§ DIRECTIONS
Please set down, word for word, the line that contains "Given: Confirm with the 是(Y) button" and every line after it to the end of the entries below, omitting the pictures.
━━ SUPPLIED ENTRIES ━━
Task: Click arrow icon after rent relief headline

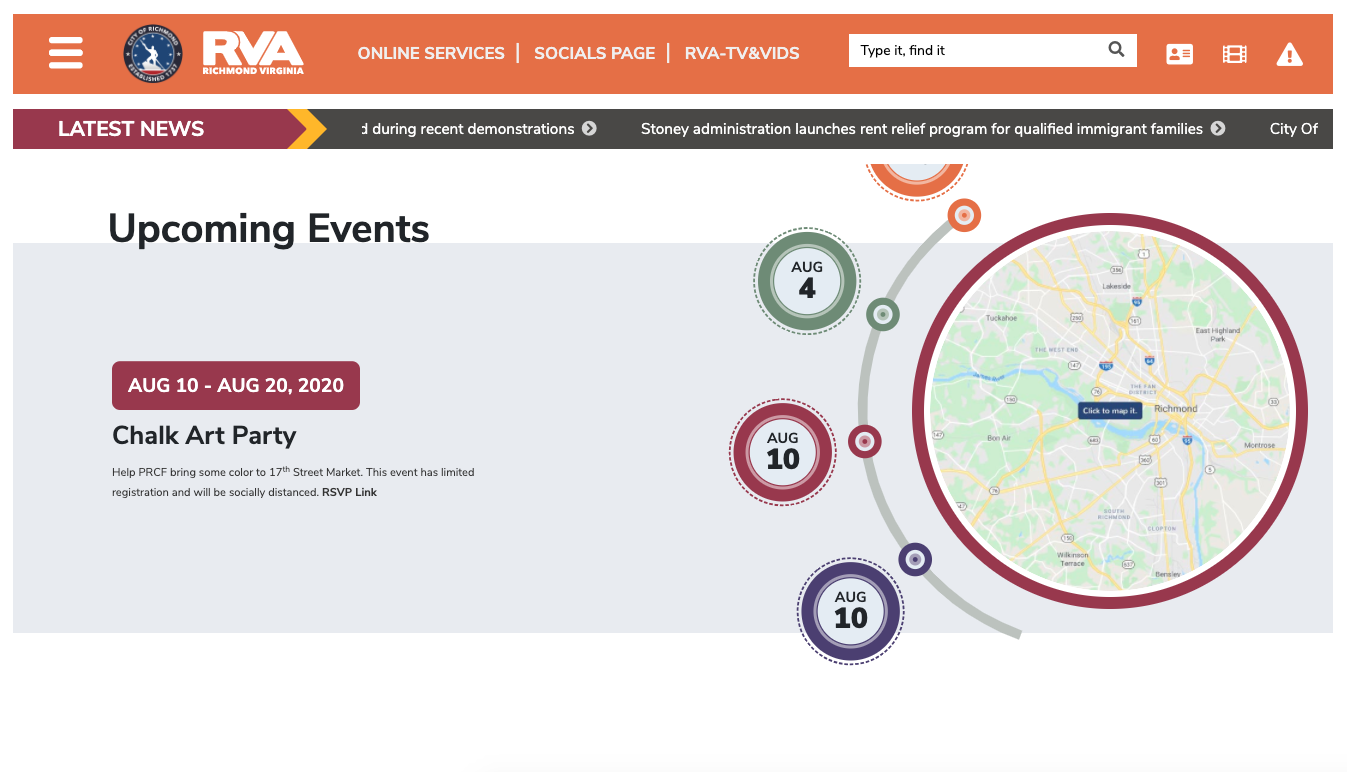Action: click(x=1218, y=129)
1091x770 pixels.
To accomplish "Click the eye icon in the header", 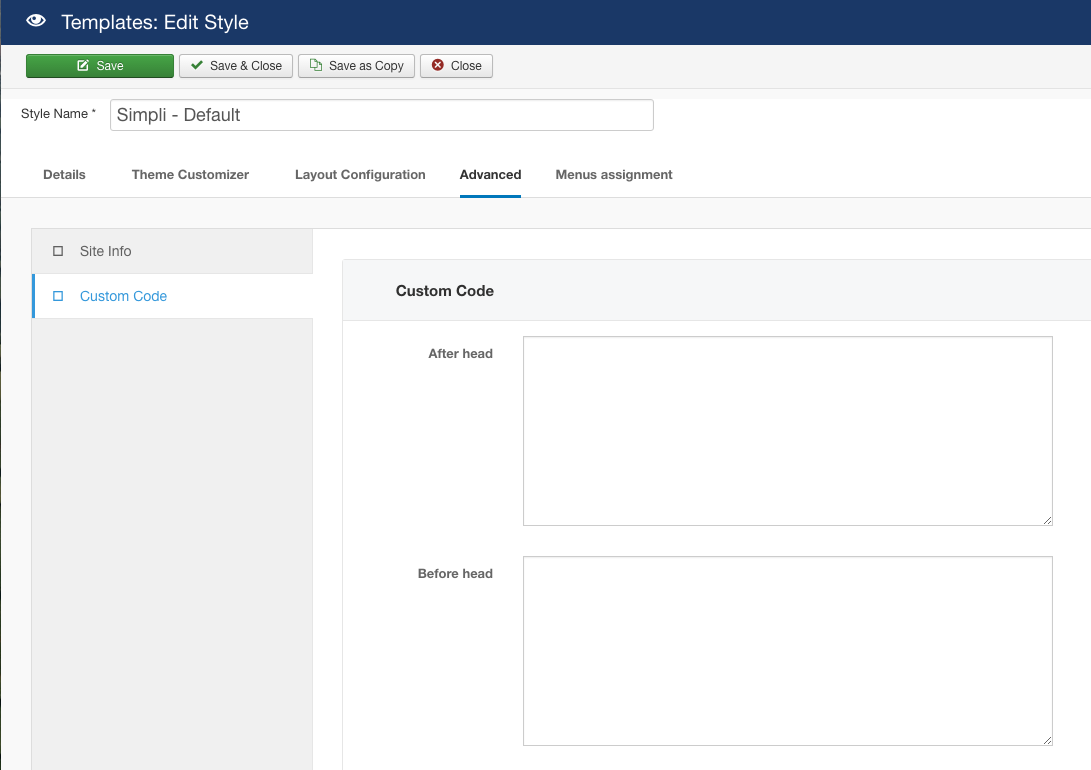I will coord(36,21).
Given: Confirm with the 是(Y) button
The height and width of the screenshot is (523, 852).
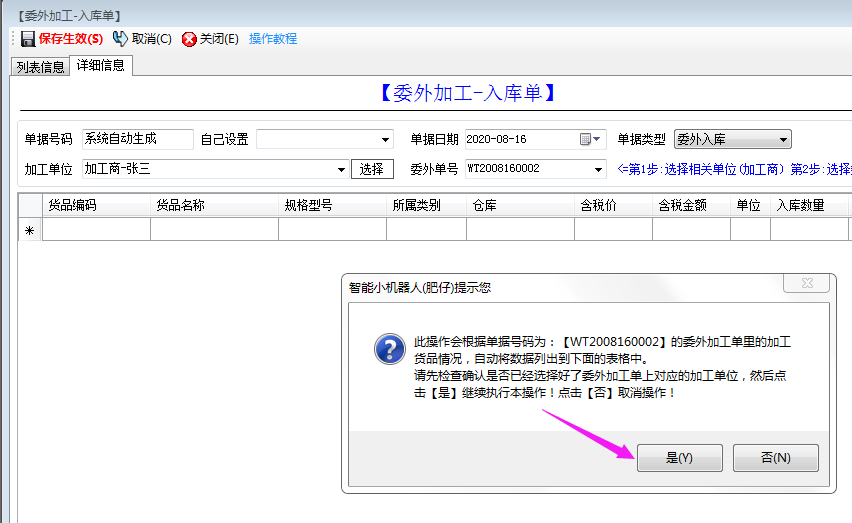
━━━
§ YOUR SOLUTION
Given: Confirm with the 是(Y) button
The height and width of the screenshot is (523, 852).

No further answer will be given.